I finally took the trip from long island . With a shop like that I feel there is a compramise you accept IMHO . My local guy treats me like a son . So I use him for service and upkeep and enjoy a shop like R&A for all the eye candy. They have everything under one roof . Whatever you need , they have or can get . Plus i like a shop were you can see almost every product you could want or didn't realize you may like. I had no intrest in a litespeed Archon till i saw the one they had built there . What they called the USA or something. All american made from the Archon with sram red zipp wheels , cranks , bar , strem . It's a bike I have not seen on the road and mag ad's do no justice . The sales guy was helpful and informed . As for fit or mech service , i can not comment . I welcome a shop like this and hope the local guy can stay in business for my fix and tuning needs . Or i better finally start using that park tool set in the shed . All in all I enjoyed the shop and will go again . bought some stuff for more the fair prices . will be ordering a pegoretti frame through them this week.


----------



## solany (Feb 7, 2006)

Elcuevo,
You hit it dead on - I bought a 2007 all white 595 Origin full bike with Shimano Dura Ace.
Still feeling it out and playing around with seats, etc, but very happy with it - hopefully the ISP won't be an issue (esp with the previously reported cracking issues or what not).

Felix is the guy who did my fitting as well - and he was very thorough, a bit gruff maybe, but I think that was just part of the act if you will - he was actually funny by the end. There was another customer there who'd come in all the way from Washington Heights and had made an appointment at the same time as they were fitting my bike, but the shop somehow managed to get both our bikes done. Granted it probably kept each of us there longer than expected, but they did stay on late to get it done.

Good luck with your decision!


----------



## Gene Kahn (Jan 17, 2008)

About R & A. Their bikes and gear are way out of my league, since I ride old an fashioned steel bike, and I don't go when they are packed with fancy money spending hi rollers looking for more goodies. But they have done fast repairs and been helpful. Ten years ago, tho, they were a lot more laid back, before EVERYONE wanted a racing bike. Now they have plenty of customers, so don't have to be so nicey nice. Did you meet the Dachshund that sits on the counter? He's nice.
Gene, Brooklyn.


----------



## jtompilot (Mar 31, 2002)

I was in Town for a few days and went in to look at a PR11 Colnago CT1 listed in their sales section. The pic on the web site was really a CT2 in nicer colors which they didnt have.

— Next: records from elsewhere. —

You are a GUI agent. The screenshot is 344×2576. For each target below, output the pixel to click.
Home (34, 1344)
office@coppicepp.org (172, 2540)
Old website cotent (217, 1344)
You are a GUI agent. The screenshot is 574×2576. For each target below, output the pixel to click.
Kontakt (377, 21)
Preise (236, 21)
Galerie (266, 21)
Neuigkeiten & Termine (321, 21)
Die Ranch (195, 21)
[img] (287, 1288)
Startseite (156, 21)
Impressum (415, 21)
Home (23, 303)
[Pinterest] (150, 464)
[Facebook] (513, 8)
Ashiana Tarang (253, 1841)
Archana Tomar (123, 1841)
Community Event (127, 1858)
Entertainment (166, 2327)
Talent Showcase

Felix was great to talk too. Lots of eye candy.

I really need to figure out what size Colnago frame I need. IM 5' 10" wear a 32 pant size. I think I have normal proportions but Felix thought I had comparatively short legs and long body and that Colnago might not be a good fit because the the shorter top tubes.


----------



## jhamlin38 (Oct 29, 2005)

I'd say its an amazing "gallerie" for road bikes. If you're asking for anything other than top end, they loose interest and a.d.d. kicks in quickly.


----------



## gitoutdaway (Nov 28, 2007)

I agree, I get the feeling that they are just there to sell you stuff. Except for that guy Felix I don;t get the feeling anybody is really too into riding, just sales. They do have a great selection and variety though.


----------



## trener1 (Jan 22, 2004)

If you want a Colnago and want people that really know about fit and riding then forget R&A and head on over to Cadence in Tribeca. 
They really know what they are talking about over there.


----------



## jtompilot (Mar 31, 2002)

I'll check out Cadence next time IM in town


----------



## gitoutdaway (Nov 28, 2007)

+1 on Cadence it seems, more $ but in the end worth it to get best fit and advice (I have learned)


----------



## lookrider (Dec 3, 2006)

I went to R&A last summer, yeah they have beautiful stuff obviously. Then I walked a few blocks to the park and a lot of people were riding steel rigs and older stuff and a lot seemed to be in their club kits.

I can't recall seeing any really brand new bikes in Prospect Park. Just sayin.


----------



## trener1 (Jan 22, 2004)

Not Saying that Cadence is cheap....
But if you are already going to spend upwards of $5K (minimum) on a Colnago you might as well spend a few hundred more and get a bike that fits right, and buy it from people that actually ride, and will care that your new bike fits you properly.

As far as Prospect park goes, well there are all types there, I ride a new bike and I ride there, you will see guys on anything from old school steel rigs to the latest full carbon Cervelo, and everything in between.


----------



## tg3895 (Mar 14, 2006)

Who really cares what anybody else rides? I don't understand the relevance of this. Whether the person is on a $1000 bike or a $15000 bike, does it really matter? Just as long as the person doesn't ride in such a way that they are going to crash into me is pretty much all I care about. 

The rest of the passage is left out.